Building automation company

Daintree Networks, Inc. was a building automation company that provided wireless control systems for commercial and industrial buildings. Founded in 2003, Daintree was headquartered in Los Altos, California, with an R&D lab in Melbourne, Australia.

Daintree's ControlScope wireless control includes switches, sensors, LED drivers, programmable thermostats, and plug load controllers. Wireless communication is achieved either by wireless adaptation to traditional wired devices (such as sensors), or by building wireless communications modules directly into the devices.

Daintree had produced a design verification and operational support tool, the Sensor Network Analyzer (SNA), which supports wireless embedded technologies including IEEE 802.15.4, Zigbee, Zigbee RF4CE, 6LoWPAN, JenNet (from Jennic Limited), SimpliciTI (from Texas Instruments), and Synkro (from Freescale Semiconductor).

== History ==
Daintree was founded in 2003 by Bill Wood, who had previously worked as a General Manager for Agilent Technologies, and Hewlett-Packard.

Daintree managers have previously held roles within wireless standards bodies, including chair of several working groups within the Zigbee Alliance.

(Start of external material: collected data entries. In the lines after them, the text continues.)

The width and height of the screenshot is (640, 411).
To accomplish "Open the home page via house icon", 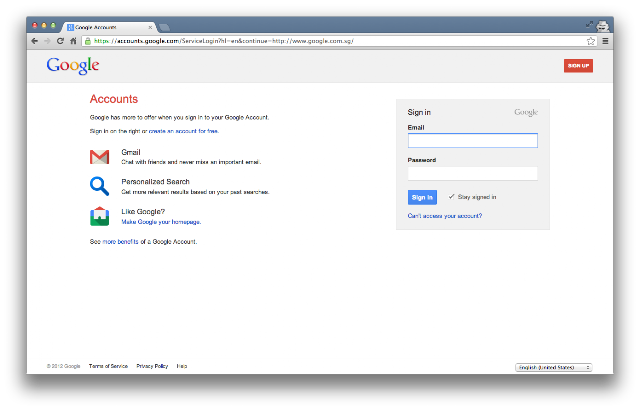I will 73,41.
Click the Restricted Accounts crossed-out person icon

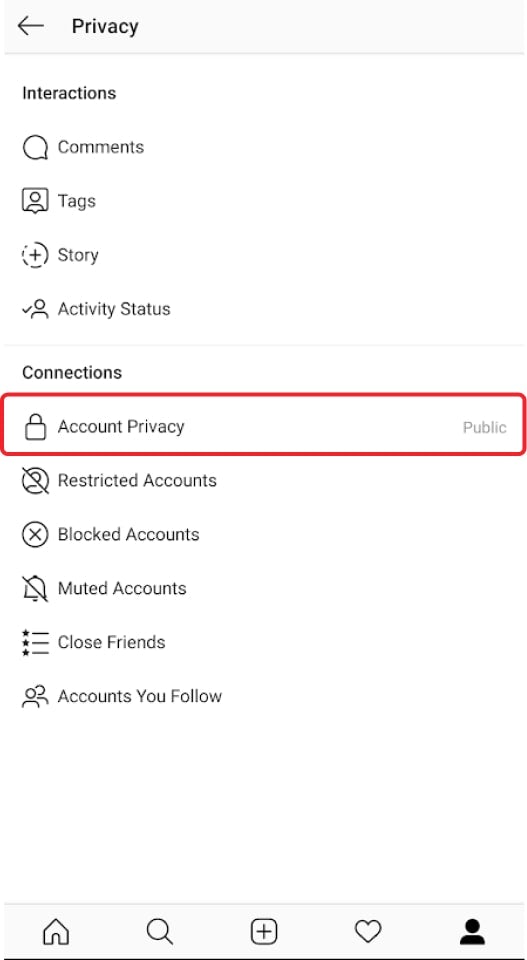tap(35, 481)
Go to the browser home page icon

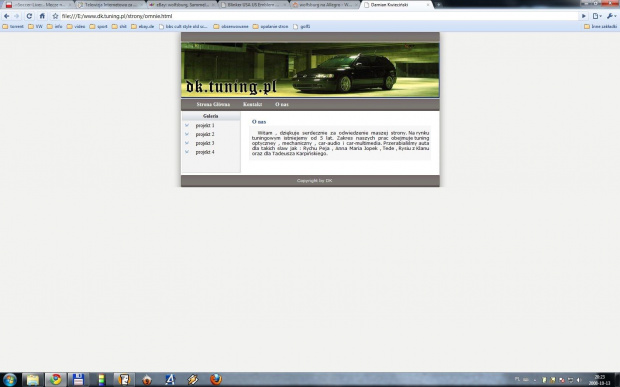tap(42, 16)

In 2003, when many wireless technologies were new, Daintree provided design verification and operational support tools for wireless embedded developers. In 2007 the company began developing and delivering wireless systems for specific purposes; by 2009 it had narrowed its focus to lighting and building control.

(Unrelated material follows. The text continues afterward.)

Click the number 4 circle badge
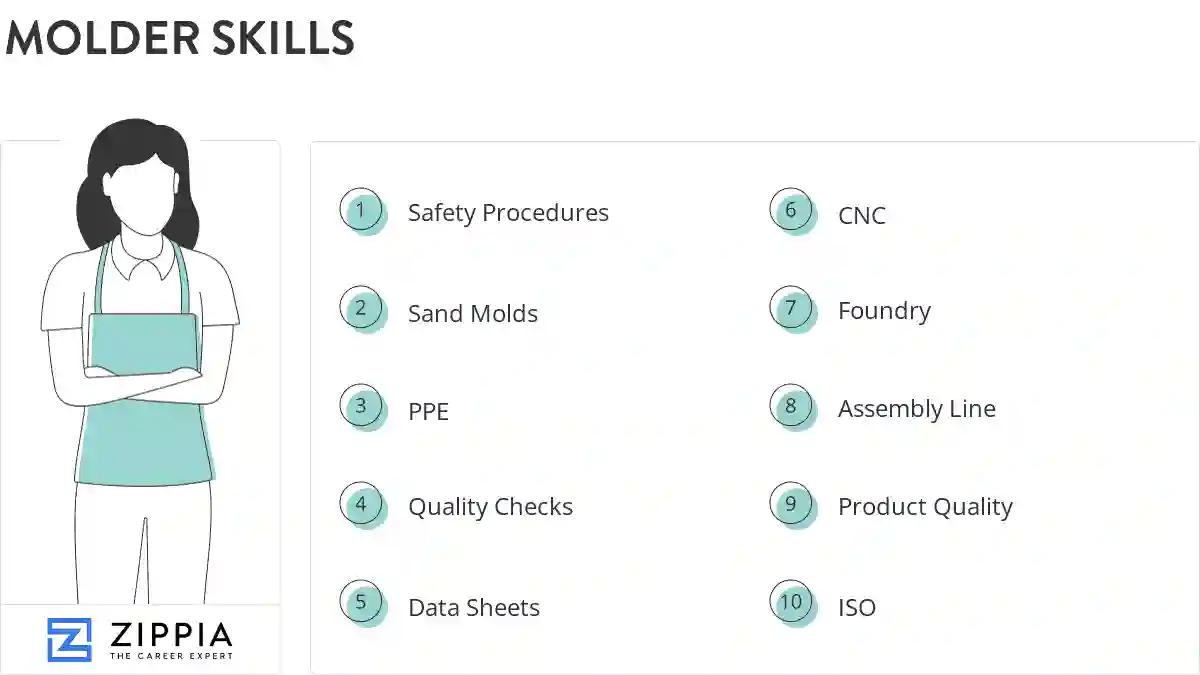Viewport: 1200px width, 675px height. click(x=361, y=504)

On April 21, 2016, Current Lighting Solutions, an energy management startup within GE, acquired Daintree Networks for US$77 million to combine its open-standard wireless network with GE's open source platform Predix to offer a new energy management system to businesses.

== Products ==
- ControlScope Manager (CSM): Software used to configure, manage, and maintain key energy loads in commercial buildings. It includes management of individual devices and "zones" of multiple devices. This includes calibration, scheduling, alarm notification, energy monitoring, occupancy and daylight control, demand response controls, and an automated commissioning tool.
- Wireless Area Controller (WAC): A hardware that manages the wireless network, contains the control algorithms that converts sensing data into commands to ballasts and luminaires, tracks devices and stores their states, and detects issues and repairs the system.
- Wireless Adapter: A hardware that enables traditional wired devices to communicate wirelessly within the network. It interfaces wireless signals to wired controls, and can be used in conjunction with devices such as wired sensors, LED drivers, ballasts and switches.
- Sensor Network Analyzer (SNA): A discontinued software for the development, deployment and management of wireless hardware devices and embedded applications based technologies such as Zigbee, IEEE 802.15.4, 6LoWPAN, SimpliciTI and Synkro. Carries out performance measurements and graphical network visualization. The SNA is a part of Zigbee Alliance interoperability and certification events. (Discontinued 31-March-2010).
- Sensor Network Adapter: A discontinued hardware used as a capture device in wireless embedded networks, able to interact with live Zigbee and IEEE 802.15.4 networks to poll, configure and commission devices. (Discontinued 31-March-2010).

== Zigbee ==
Zigbee is a specification for a suite of high-level communication protocols using small, low-power digital radios based on the IEEE 802.15.4 standard for wireless personal area networks (WPANs). Zigbee was targeted at RF applications that require a low data rate, long battery life, and secure networking.

Daintree was an active member of the Zigbee Alliance, and their Sensor Network Analyzer is used by the Zigbee Alliance for product certification.